### Records taken from a data source
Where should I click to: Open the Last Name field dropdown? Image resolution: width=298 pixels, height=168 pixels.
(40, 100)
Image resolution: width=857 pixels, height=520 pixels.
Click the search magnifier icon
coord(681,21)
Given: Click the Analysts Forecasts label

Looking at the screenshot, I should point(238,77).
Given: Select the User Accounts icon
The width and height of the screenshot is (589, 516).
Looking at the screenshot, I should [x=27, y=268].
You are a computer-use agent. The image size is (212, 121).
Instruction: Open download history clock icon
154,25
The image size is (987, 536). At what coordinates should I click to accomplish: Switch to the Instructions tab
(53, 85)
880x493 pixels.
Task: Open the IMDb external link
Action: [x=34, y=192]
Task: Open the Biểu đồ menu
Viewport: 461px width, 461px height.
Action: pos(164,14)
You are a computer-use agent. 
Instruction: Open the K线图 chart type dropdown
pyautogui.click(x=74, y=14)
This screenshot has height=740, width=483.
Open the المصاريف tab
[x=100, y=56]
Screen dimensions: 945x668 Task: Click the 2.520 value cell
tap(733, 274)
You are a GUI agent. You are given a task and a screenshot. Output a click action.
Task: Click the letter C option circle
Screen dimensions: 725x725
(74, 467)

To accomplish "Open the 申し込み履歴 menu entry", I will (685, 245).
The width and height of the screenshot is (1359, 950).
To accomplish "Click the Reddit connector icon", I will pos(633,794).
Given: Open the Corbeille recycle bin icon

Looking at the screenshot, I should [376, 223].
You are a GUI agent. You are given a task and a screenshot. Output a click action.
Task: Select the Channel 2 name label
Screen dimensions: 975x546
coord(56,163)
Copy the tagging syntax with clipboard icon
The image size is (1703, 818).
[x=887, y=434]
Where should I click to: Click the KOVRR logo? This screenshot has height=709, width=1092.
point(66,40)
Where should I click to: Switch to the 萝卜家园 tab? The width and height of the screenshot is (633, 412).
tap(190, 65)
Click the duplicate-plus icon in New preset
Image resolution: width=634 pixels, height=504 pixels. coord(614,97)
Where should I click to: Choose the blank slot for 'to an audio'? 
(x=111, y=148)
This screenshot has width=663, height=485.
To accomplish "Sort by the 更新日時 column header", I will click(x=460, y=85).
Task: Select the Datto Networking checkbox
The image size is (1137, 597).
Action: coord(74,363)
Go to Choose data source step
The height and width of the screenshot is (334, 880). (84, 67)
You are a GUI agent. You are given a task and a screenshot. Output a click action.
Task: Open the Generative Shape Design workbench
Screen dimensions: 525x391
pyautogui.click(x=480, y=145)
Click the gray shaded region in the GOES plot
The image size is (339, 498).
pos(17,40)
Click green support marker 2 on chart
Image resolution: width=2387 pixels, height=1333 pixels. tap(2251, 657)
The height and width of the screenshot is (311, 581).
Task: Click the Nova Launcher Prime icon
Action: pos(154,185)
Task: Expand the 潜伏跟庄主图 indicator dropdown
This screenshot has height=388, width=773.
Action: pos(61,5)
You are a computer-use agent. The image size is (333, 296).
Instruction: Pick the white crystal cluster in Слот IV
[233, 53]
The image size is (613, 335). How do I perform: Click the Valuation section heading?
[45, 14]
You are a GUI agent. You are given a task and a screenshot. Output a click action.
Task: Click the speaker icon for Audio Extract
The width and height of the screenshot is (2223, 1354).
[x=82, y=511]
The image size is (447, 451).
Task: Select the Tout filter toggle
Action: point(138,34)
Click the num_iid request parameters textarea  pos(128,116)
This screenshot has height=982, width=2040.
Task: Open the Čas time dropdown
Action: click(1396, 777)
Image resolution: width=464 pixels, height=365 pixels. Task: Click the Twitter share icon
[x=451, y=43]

### YOUR OBJECTIVE
Render every line of the material above as a Markdown table with the columns No. and Line, numbering the rows in order and skipping blank lines.

### FINAL RESULT
| No. | Line |
|---|---|
| 1 | Where should I click to: Open the Last Name field dropdown? Image resolution: width=298 pixels, height=168 pixels. |
| 2 | (40, 100) |
| 3 | Image resolution: width=857 pixels, height=520 pixels. |
| 4 | Click the search magnifier icon |
| 5 | coord(681,21) |
| 6 | Given: Click the Analysts Forecasts label |
| 7 | Looking at the screenshot, I should point(238,77). |
| 8 | Given: Select the User Accounts icon |
| 9 | The width and height of the screenshot is (589, 516). |
| 10 | Looking at the screenshot, I should [x=27, y=268]. |
| 11 | You are a computer-use agent. The image size is (212, 121). |
| 12 | Instruction: Open download history clock icon |
| 13 | 154,25 |
| 14 | The image size is (987, 536). At what coordinates should I click to accomplish: Switch to the Instructions tab |
| 15 | (53, 85) |
| 16 | 880x493 pixels. |
| 17 | Task: Open the IMDb external link |
| 18 | Action: [x=34, y=192] |
| 19 | Task: Open the Biểu đồ menu |
| 20 | Viewport: 461px width, 461px height. |
| 21 | Action: pos(164,14) |
| 22 | You are a computer-use agent.  |
| 23 | Instruction: Open the K线图 chart type dropdown |
| 24 | pyautogui.click(x=74, y=14) |
| 25 | This screenshot has height=740, width=483. |
| 26 | Open the المصاريف tab |
| 27 | [x=100, y=56] |
| 28 | Screen dimensions: 945x668 Task: Click the 2.520 value cell |
| 29 | tap(733, 274) |
| 30 | You are a GUI agent. You are given a task and a screenshot. Output a click action. |
| 31 | Task: Click the letter C option circle |
| 32 | Screen dimensions: 725x725 |
| 33 | (74, 467) |
| 34 | To accomplish "Open the 申し込み履歴 menu entry", I will (685, 245). |
| 35 | The width and height of the screenshot is (1359, 950). |
| 36 | To accomplish "Click the Reddit connector icon", I will pos(633,794). |
| 37 | Given: Open the Corbeille recycle bin icon |
| 38 | Looking at the screenshot, I should [376, 223]. |
| 39 | You are a GUI agent. You are given a task and a screenshot. Output a click action. |
| 40 | Task: Select the Channel 2 name label |
| 41 | Screen dimensions: 975x546 |
| 42 | coord(56,163) |
| 43 | Copy the tagging syntax with clipboard icon |
| 44 | The image size is (1703, 818). |
| 45 | [x=887, y=434] |
| 46 | Where should I click to: Click the KOVRR logo? This screenshot has height=709, width=1092. |
| 47 | point(66,40) |
| 48 | Where should I click to: Switch to the 萝卜家园 tab? The width and height of the screenshot is (633, 412). |
| 49 | tap(190, 65) |
| 50 | Click the duplicate-plus icon in New preset |
| 51 | Image resolution: width=634 pixels, height=504 pixels. coord(614,97) |
| 52 | Where should I click to: Choose the blank slot for 'to an audio'?  |
| 53 | (x=111, y=148) |
| 54 | This screenshot has width=663, height=485. |
| 55 | To accomplish "Sort by the 更新日時 column header", I will click(x=460, y=85). |
| 56 | Task: Select the Datto Networking checkbox |
| 57 | The image size is (1137, 597). |
| 58 | Action: coord(74,363) |
| 59 | Go to Choose data source step |
| 60 | The height and width of the screenshot is (334, 880). (84, 67) |
| 61 | You are a GUI agent. You are given a task and a screenshot. Output a click action. |
| 62 | Task: Open the Generative Shape Design workbench |
| 63 | Screen dimensions: 525x391 |
| 64 | pyautogui.click(x=480, y=145) |
| 65 | Click the gray shaded region in the GOES plot |
| 66 | The image size is (339, 498). |
| 67 | pos(17,40) |
| 68 | Click green support marker 2 on chart |
| 69 | Image resolution: width=2387 pixels, height=1333 pixels. tap(2251, 657) |
| 70 | The height and width of the screenshot is (311, 581). |
| 71 | Task: Click the Nova Launcher Prime icon |
| 72 | Action: pos(154,185) |
| 73 | Task: Expand the 潜伏跟庄主图 indicator dropdown |
| 74 | This screenshot has height=388, width=773. |
| 75 | Action: pos(61,5) |
| 76 | You are a computer-use agent. The image size is (333, 296). |
| 77 | Instruction: Pick the white crystal cluster in Слот IV |
| 78 | [233, 53] |
| 79 | The image size is (613, 335). How do I perform: Click the Valuation section heading? |
| 80 | [45, 14] |
| 81 | You are a GUI agent. You are given a task and a screenshot. Output a click action. |
| 82 | Task: Click the speaker icon for Audio Extract |
| 83 | The width and height of the screenshot is (2223, 1354). |
| 84 | [x=82, y=511] |
| 85 | The image size is (447, 451). |
| 86 | Task: Select the Tout filter toggle |
| 87 | Action: point(138,34) |
| 88 | Click the num_iid request parameters textarea  pos(128,116) |
| 89 | This screenshot has height=982, width=2040. |
| 90 | Task: Open the Čas time dropdown |
| 91 | Action: click(1396, 777) |
| 92 | Image resolution: width=464 pixels, height=365 pixels. Task: Click the Twitter share icon |
| 93 | [x=451, y=43] |